- [What is needed]:
The entire listing below is to be transcribed without a single slip.

Exercise material Start Marker

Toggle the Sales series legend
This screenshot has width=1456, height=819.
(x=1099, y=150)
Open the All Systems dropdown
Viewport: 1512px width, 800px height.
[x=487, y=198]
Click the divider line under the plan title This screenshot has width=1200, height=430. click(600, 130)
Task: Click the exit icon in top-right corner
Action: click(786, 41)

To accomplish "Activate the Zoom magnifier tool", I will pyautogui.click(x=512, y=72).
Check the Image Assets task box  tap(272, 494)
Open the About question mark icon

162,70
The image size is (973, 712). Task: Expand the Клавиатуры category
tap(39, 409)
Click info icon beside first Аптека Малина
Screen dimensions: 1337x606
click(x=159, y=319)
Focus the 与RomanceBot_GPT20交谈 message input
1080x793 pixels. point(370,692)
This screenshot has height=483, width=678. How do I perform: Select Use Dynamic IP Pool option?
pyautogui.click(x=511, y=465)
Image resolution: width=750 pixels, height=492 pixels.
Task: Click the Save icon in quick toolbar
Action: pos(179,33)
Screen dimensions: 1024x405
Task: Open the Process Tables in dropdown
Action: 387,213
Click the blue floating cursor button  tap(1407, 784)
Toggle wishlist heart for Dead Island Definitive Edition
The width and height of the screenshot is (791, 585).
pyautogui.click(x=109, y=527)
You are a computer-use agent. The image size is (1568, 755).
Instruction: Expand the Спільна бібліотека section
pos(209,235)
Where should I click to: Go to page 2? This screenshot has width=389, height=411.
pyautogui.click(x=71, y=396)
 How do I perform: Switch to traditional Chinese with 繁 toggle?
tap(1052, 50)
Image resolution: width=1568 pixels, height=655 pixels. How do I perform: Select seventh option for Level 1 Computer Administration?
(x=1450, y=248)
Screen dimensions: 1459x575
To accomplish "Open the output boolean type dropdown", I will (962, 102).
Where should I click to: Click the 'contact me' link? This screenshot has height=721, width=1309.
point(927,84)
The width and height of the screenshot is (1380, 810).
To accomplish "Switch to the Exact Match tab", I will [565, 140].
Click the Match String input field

Exercise material End Marker

- [Output below]:
Toggle the Sales series legend
This screenshot has width=1456, height=819.
(x=1099, y=150)
Open the All Systems dropdown
Viewport: 1512px width, 800px height.
[x=487, y=198]
Click the divider line under the plan title This screenshot has width=1200, height=430. click(600, 130)
Task: Click the exit icon in top-right corner
Action: click(786, 41)

To accomplish "Activate the Zoom magnifier tool", I will pyautogui.click(x=512, y=72).
Check the Image Assets task box  tap(272, 494)
Open the About question mark icon

162,70
The image size is (973, 712). Task: Expand the Клавиатуры category
tap(39, 409)
Click info icon beside first Аптека Малина
Screen dimensions: 1337x606
click(x=159, y=319)
Focus the 与RomanceBot_GPT20交谈 message input
1080x793 pixels. point(370,692)
This screenshot has height=483, width=678. How do I perform: Select Use Dynamic IP Pool option?
pyautogui.click(x=511, y=465)
Image resolution: width=750 pixels, height=492 pixels.
Task: Click the Save icon in quick toolbar
Action: pos(179,33)
Screen dimensions: 1024x405
Task: Open the Process Tables in dropdown
Action: 387,213
Click the blue floating cursor button  tap(1407, 784)
Toggle wishlist heart for Dead Island Definitive Edition
The width and height of the screenshot is (791, 585).
pyautogui.click(x=109, y=527)
You are a computer-use agent. The image size is (1568, 755).
Instruction: Expand the Спільна бібліотека section
pos(209,235)
Where should I click to: Go to page 2? This screenshot has width=389, height=411.
pyautogui.click(x=71, y=396)
 How do I perform: Switch to traditional Chinese with 繁 toggle?
tap(1052, 50)
Image resolution: width=1568 pixels, height=655 pixels. How do I perform: Select seventh option for Level 1 Computer Administration?
(x=1450, y=248)
Screen dimensions: 1459x575
To accomplish "Open the output boolean type dropdown", I will (962, 102).
Where should I click to: Click the 'contact me' link? This screenshot has height=721, width=1309.
point(927,84)
The width and height of the screenshot is (1380, 810).
To accomplish "Switch to the Exact Match tab", I will [565, 140].
Click the Match String input field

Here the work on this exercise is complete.